Word for word, repeat the data that follows. Do not include the pictures.

╭─ Extracted information

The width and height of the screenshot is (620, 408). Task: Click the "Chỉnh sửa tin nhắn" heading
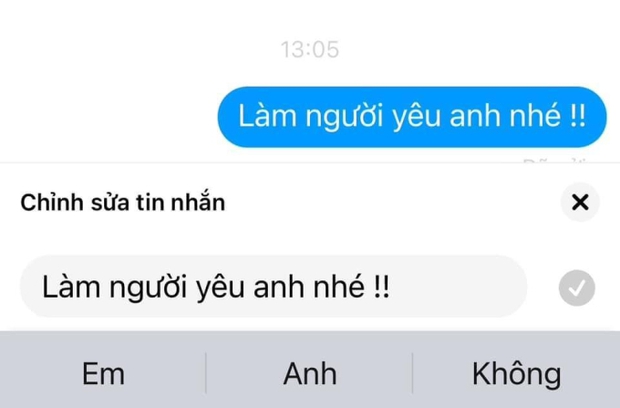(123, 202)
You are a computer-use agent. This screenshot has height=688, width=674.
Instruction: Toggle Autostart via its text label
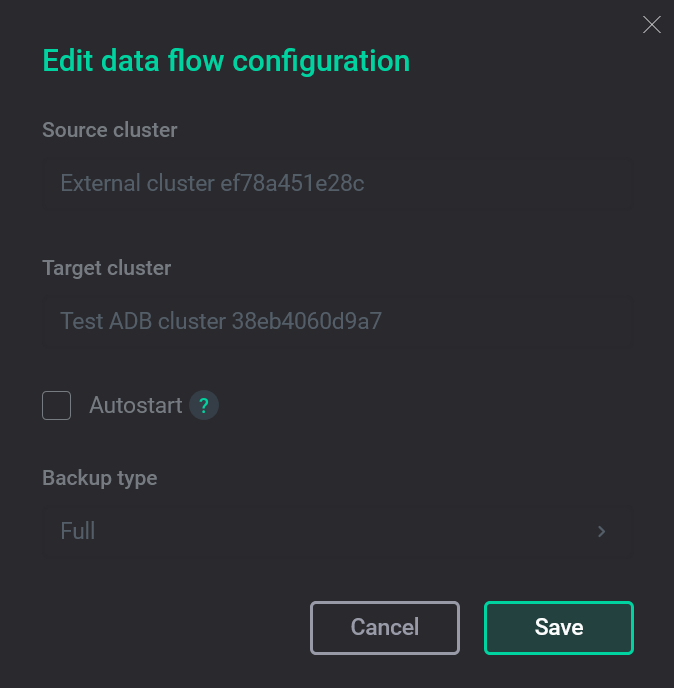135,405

╰─

- **Exercise output**:
The width and height of the screenshot is (620, 408). Task: Click the "Chỉnh sửa tin nhắn" heading
(123, 202)
You are a computer-use agent. This screenshot has height=688, width=674.
Instruction: Toggle Autostart via its text label
135,405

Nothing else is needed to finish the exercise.